(Extracted data entries)

━━━━━━

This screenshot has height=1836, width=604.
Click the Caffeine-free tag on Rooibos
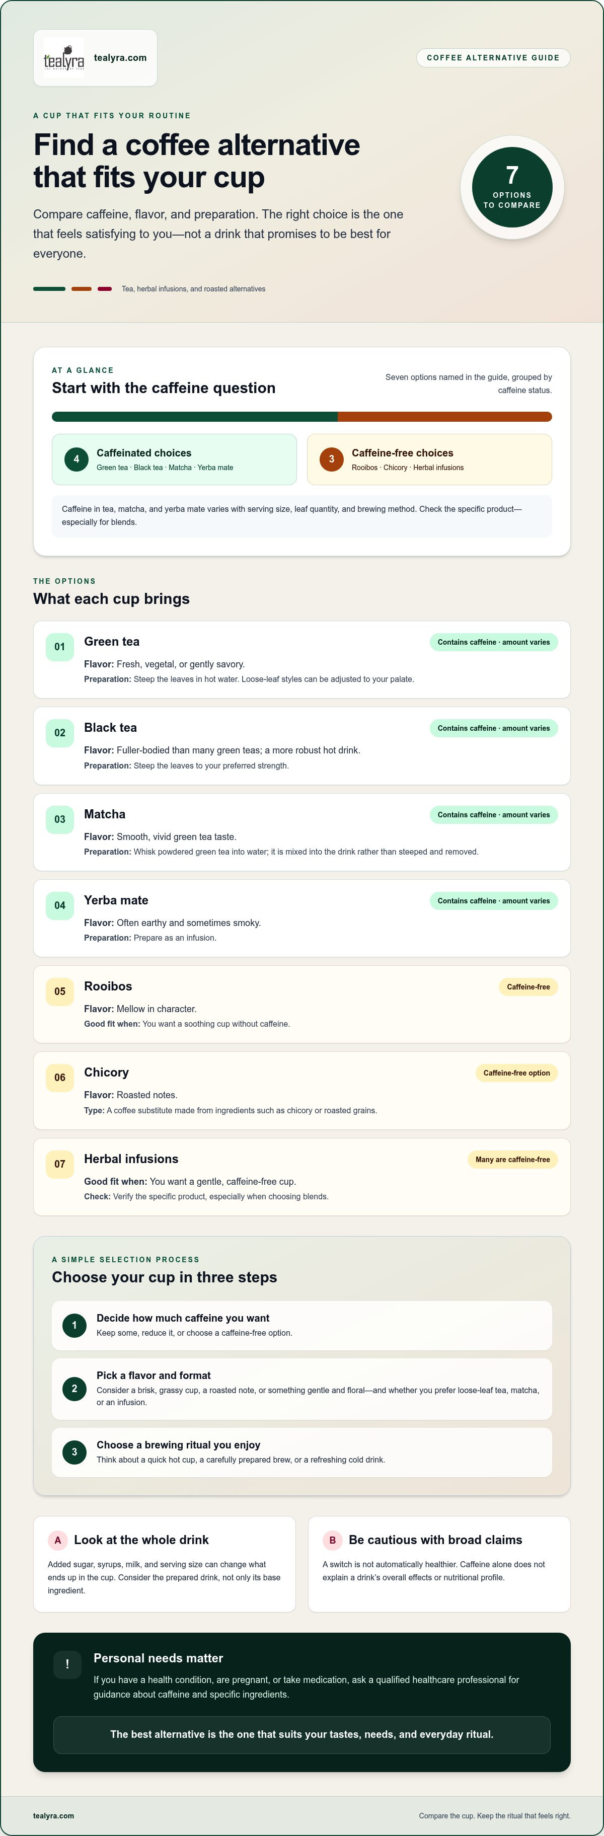point(528,987)
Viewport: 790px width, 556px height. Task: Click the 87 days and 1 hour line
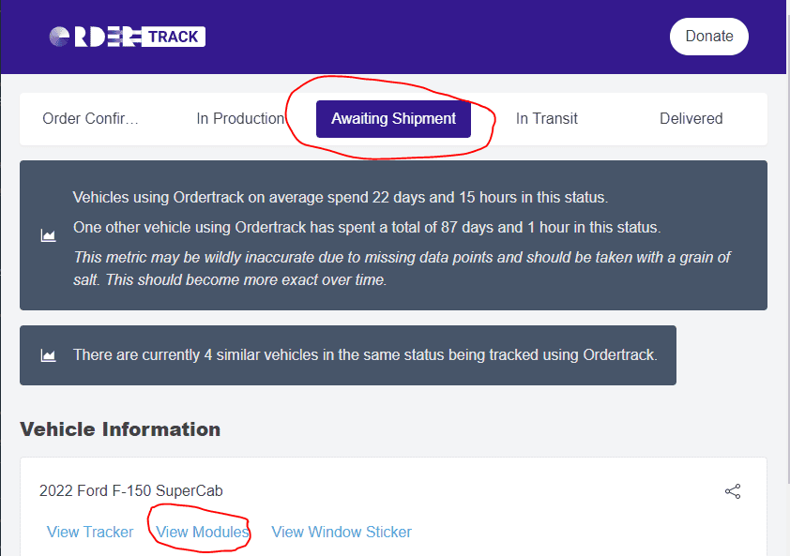click(x=367, y=227)
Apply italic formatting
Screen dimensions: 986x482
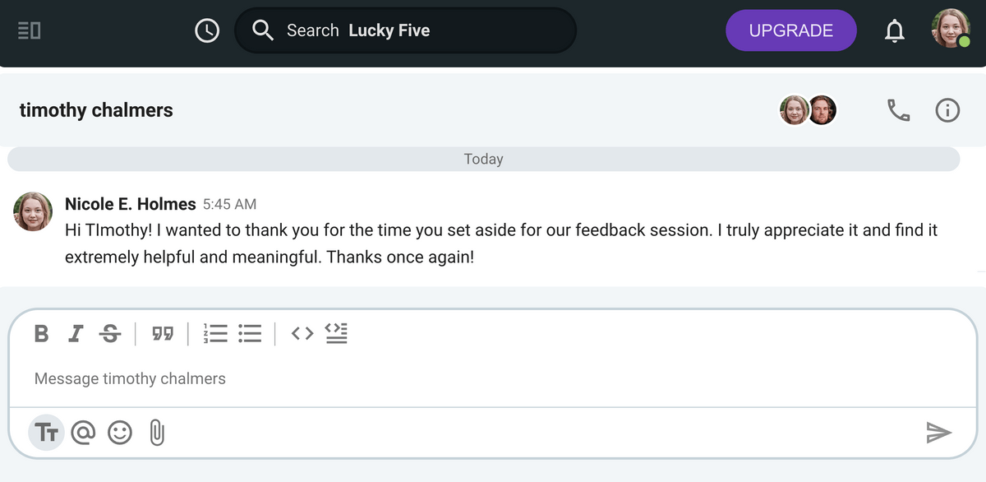pos(76,333)
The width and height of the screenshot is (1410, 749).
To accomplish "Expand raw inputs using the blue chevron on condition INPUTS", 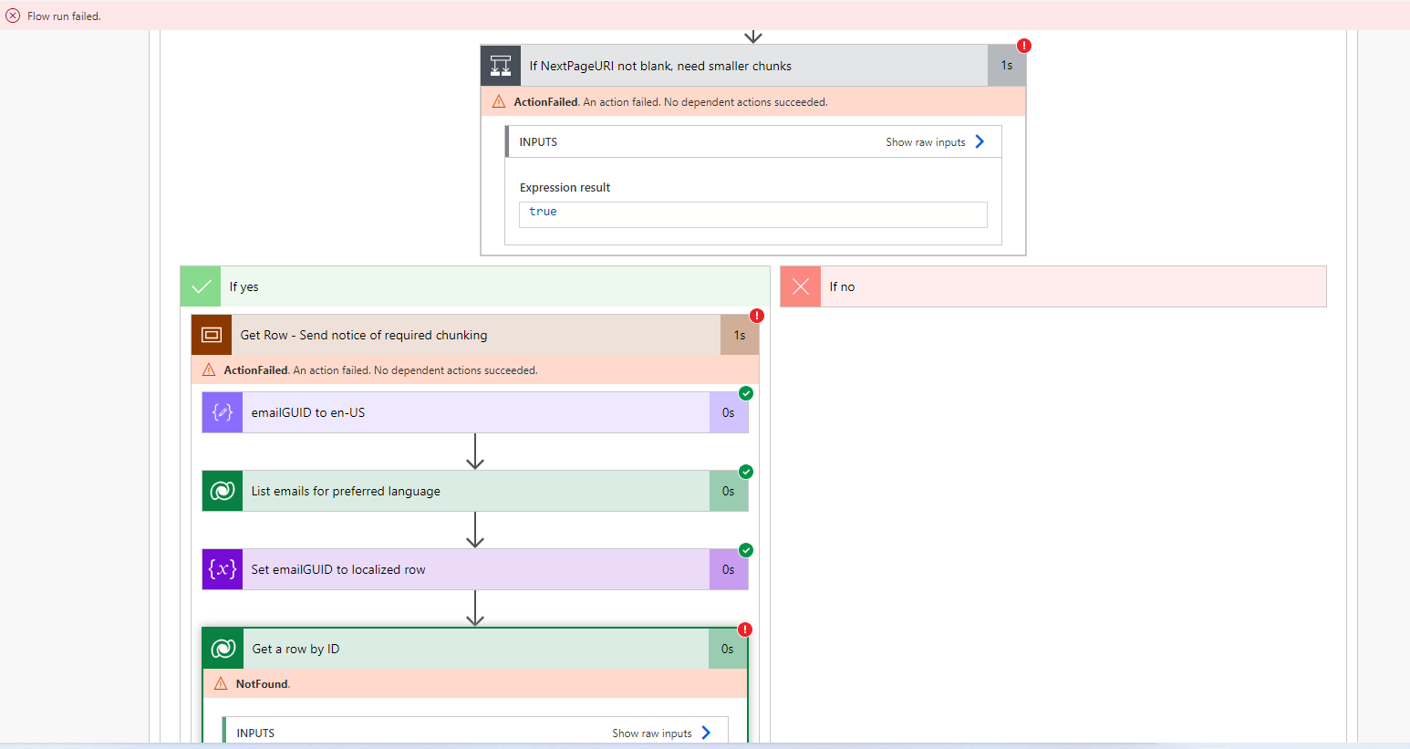I will point(979,141).
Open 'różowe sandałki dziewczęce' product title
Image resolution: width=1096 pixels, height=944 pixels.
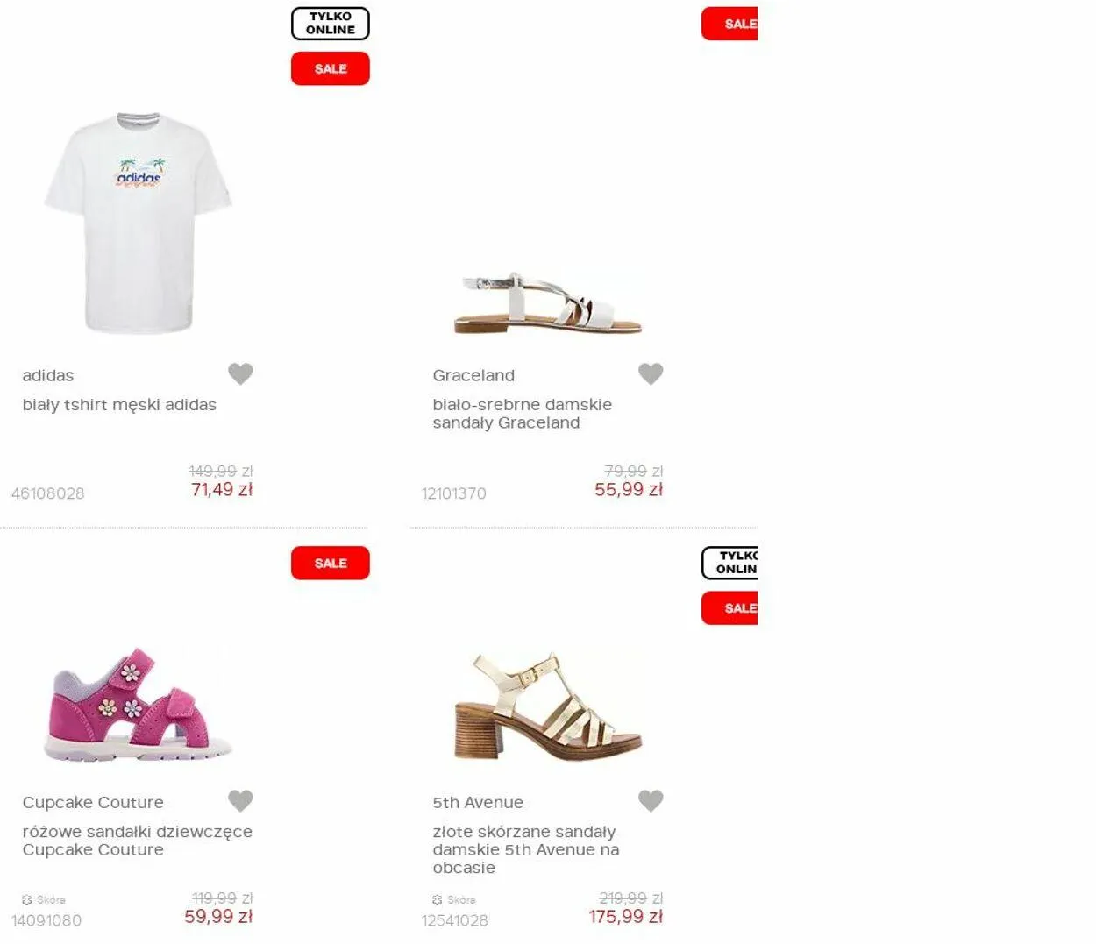(137, 841)
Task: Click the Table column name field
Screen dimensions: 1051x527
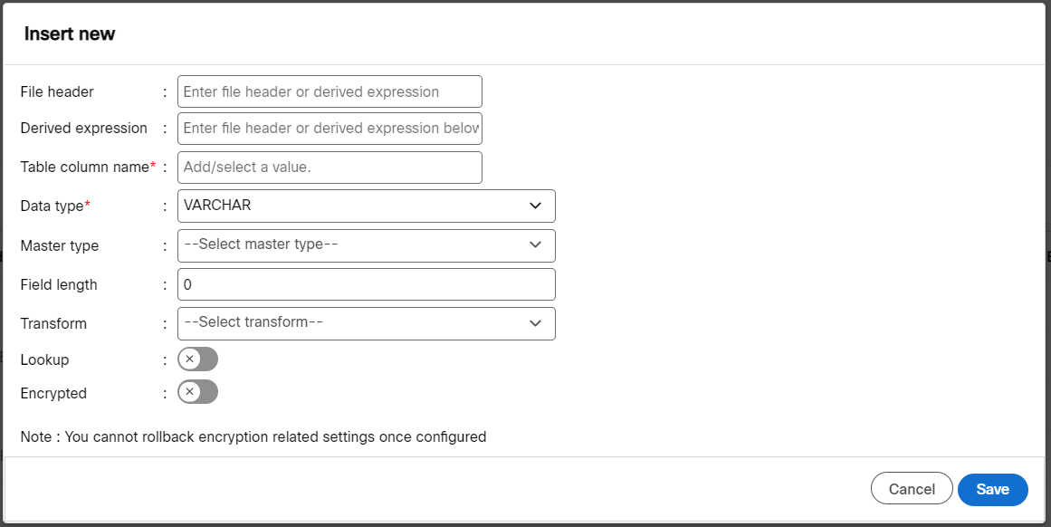Action: coord(330,168)
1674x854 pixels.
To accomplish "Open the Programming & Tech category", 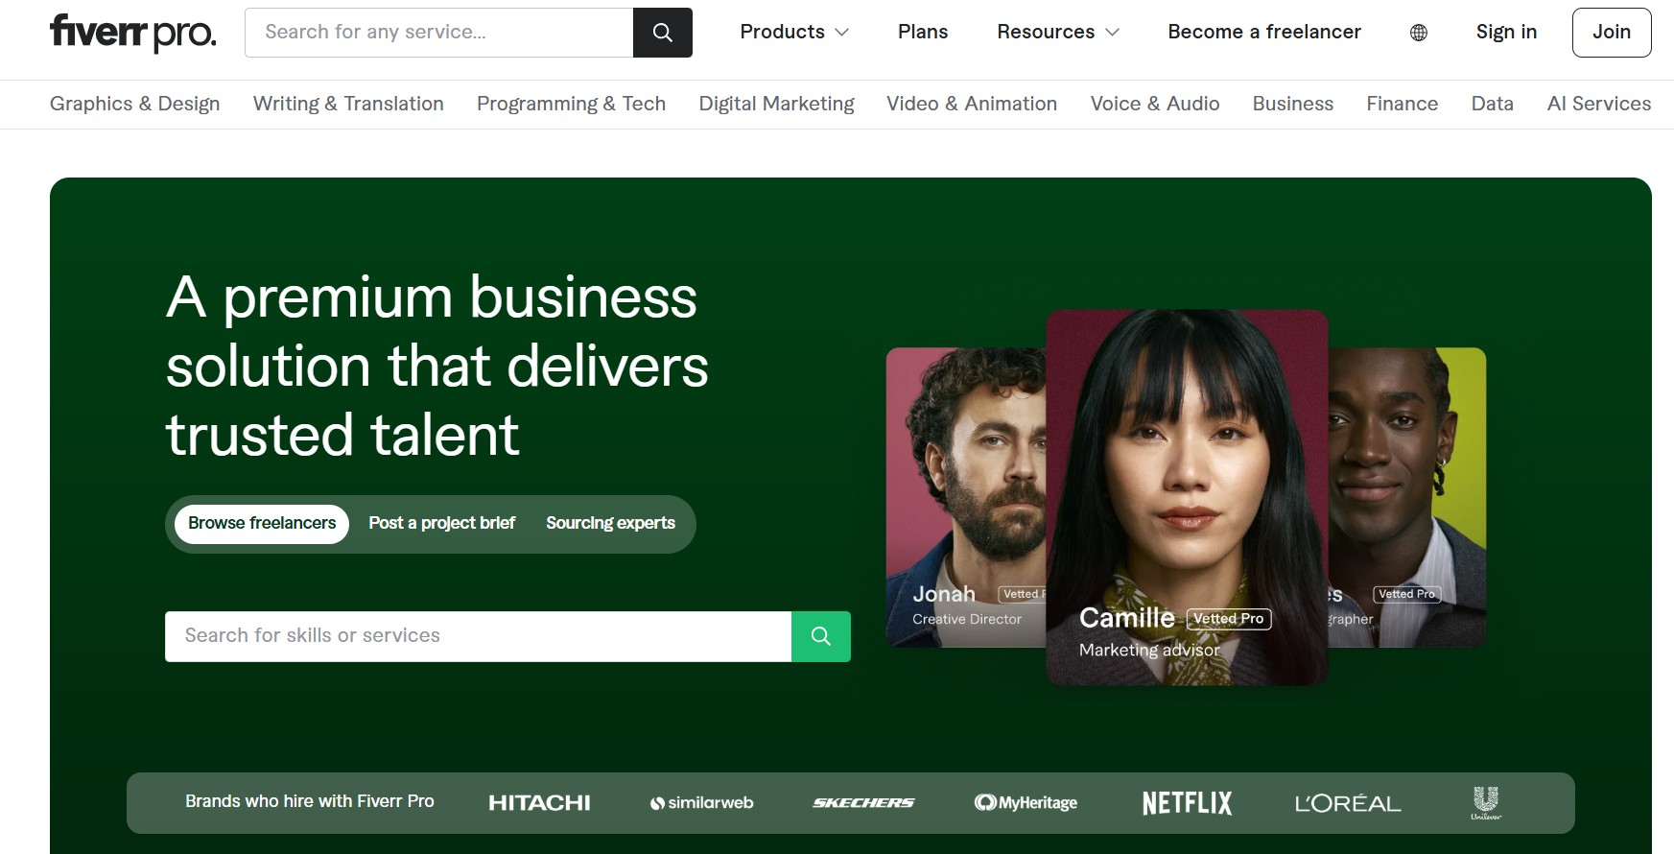I will [x=571, y=104].
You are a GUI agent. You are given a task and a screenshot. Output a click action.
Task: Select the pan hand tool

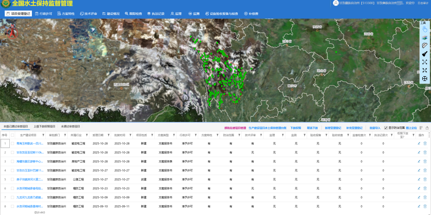(424, 29)
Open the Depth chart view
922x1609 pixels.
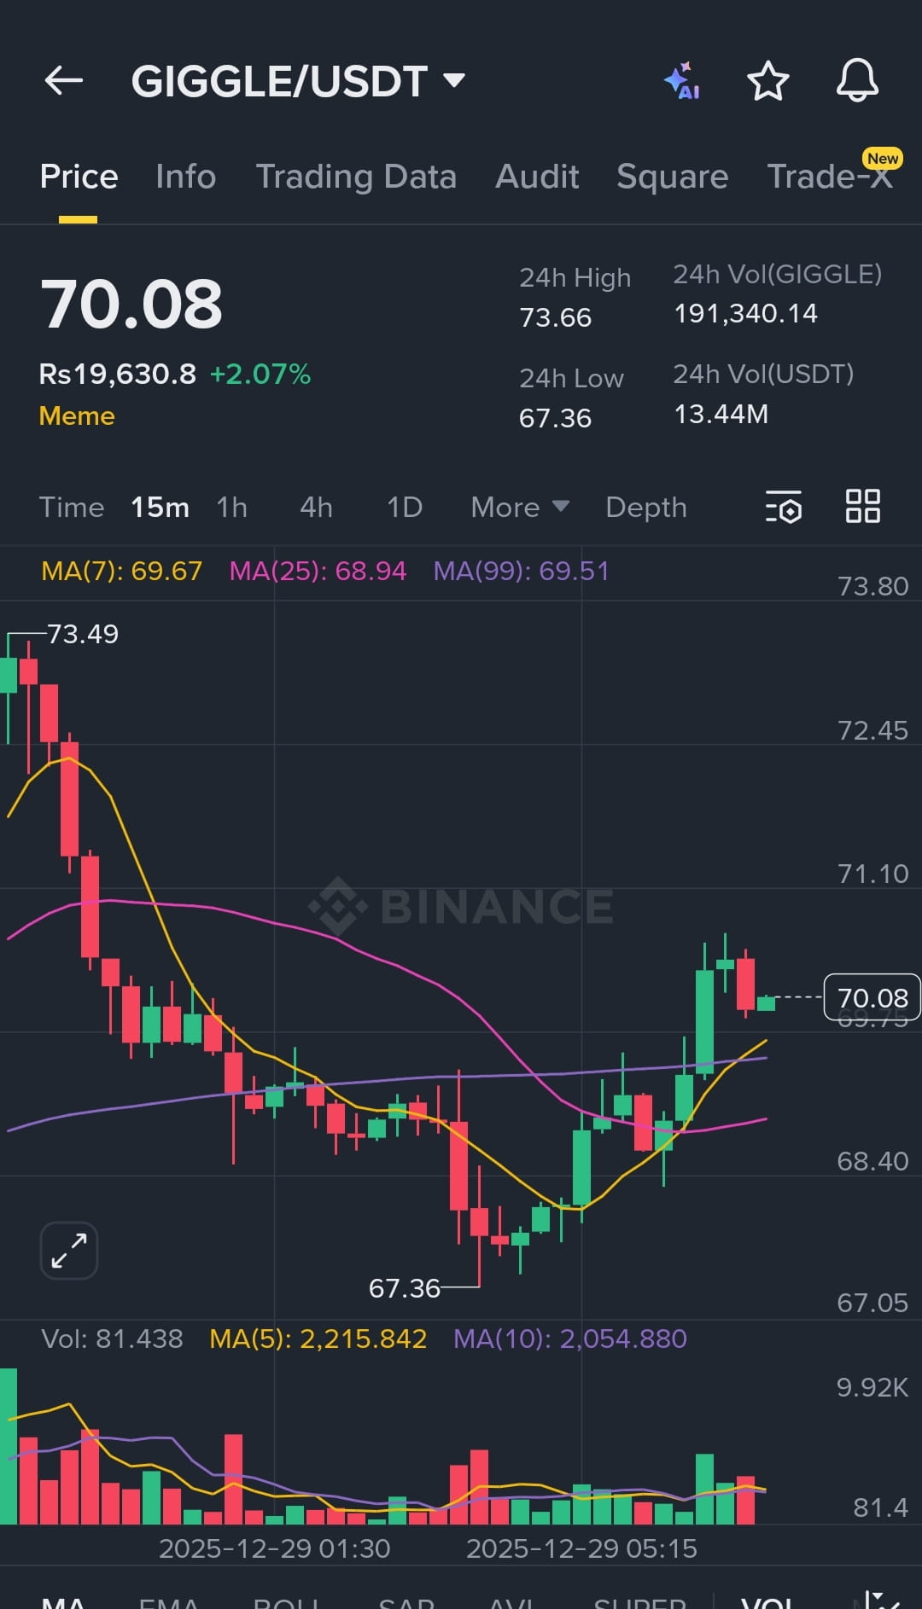[x=645, y=508]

━━━━━━

### [The task]
Write only the number of lines above in which the word "screenshot" is found.

### [Finished exercise]
3